# Programs not showing up on Control Panel's Add/Remove



## larryjr88 (Mar 9, 2008)

I'm using Vista 32 Ultimate and I downloaded some crap I want to uninstall, but they won't show up on the Add/Remove programs control panel thing.

I know they exists because their directories are in Program Files, and I have working icons on my desktop. Also, there's no uninstall executable inside of the program file itself.

What can I do to uninstall this stuff?


Thanks


----------



## jcgriff2 (Sep 30, 2007)

larryjr88 said:


> I'm using Vista 32 Ultimate and I downloaded some crap I want to uninstall, but they won't show up on the Add/Remove programs control panel thing.
> 
> I know they exists because their directories are in Program Files, and I have working icons on my desktop. Also, there's no uninstall executable inside of the program file itself.
> 
> ...





Hi larryjr88. . .

Welcome to the Tech Support Forum - Vista Support!

I would use CCleaner found HERE. Simply download CCleaner, install, Right-click on the CCleaner icon, Select "Run as Administrator", select "Tools" (left side - center), and a list of installed programs should appear.

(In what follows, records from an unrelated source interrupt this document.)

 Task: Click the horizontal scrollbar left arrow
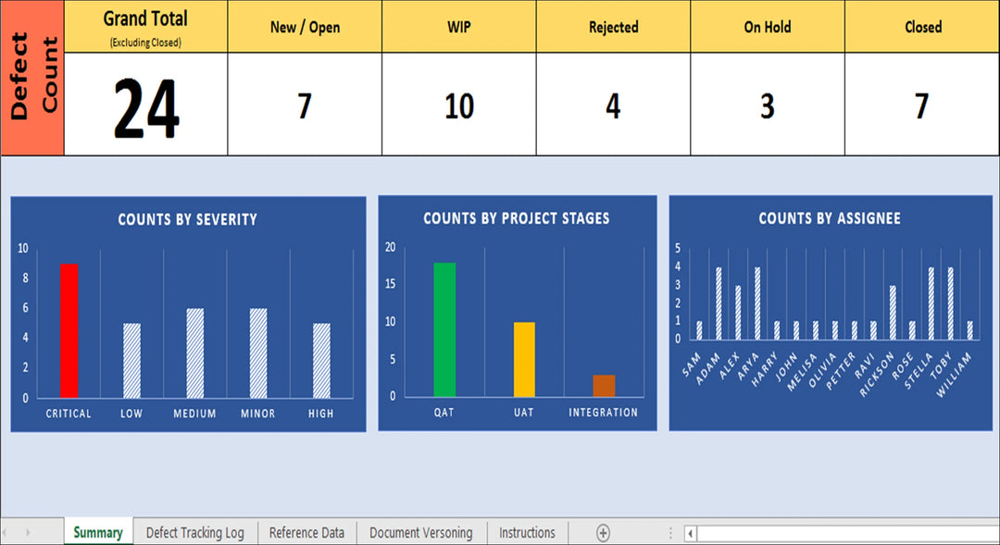pos(690,533)
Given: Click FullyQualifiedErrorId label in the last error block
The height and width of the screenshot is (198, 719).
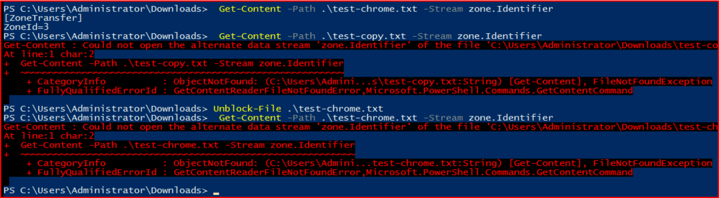Looking at the screenshot, I should (x=97, y=173).
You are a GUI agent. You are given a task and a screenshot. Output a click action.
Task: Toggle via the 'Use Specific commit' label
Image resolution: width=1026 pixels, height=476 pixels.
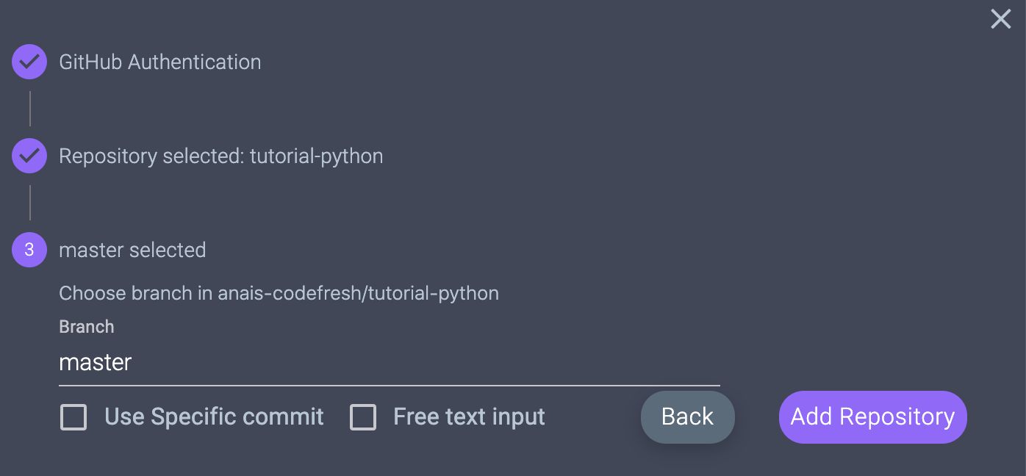coord(214,417)
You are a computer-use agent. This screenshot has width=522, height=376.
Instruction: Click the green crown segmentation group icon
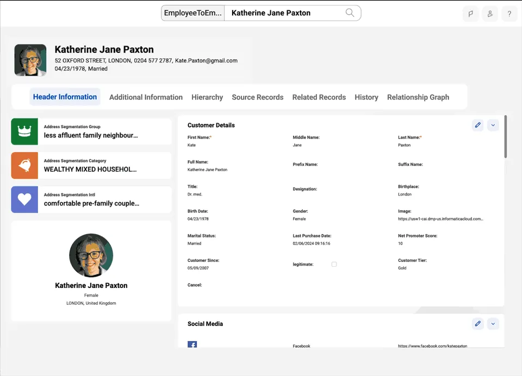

Typically, CCleaner lists more installed programs than Windows Uninstall Programs does.

Good Luck to you.

Regards. . .

jcgriff2


----------



## starrlara (Mar 5, 2009)

Hello,
I have windows xp, and the list of games, etc that I would like to remove to create more memory does not show up even with right clicking the PC cleaner and going to tools. How can I remove these, as I need more memory.
Thanks,
Starr


----------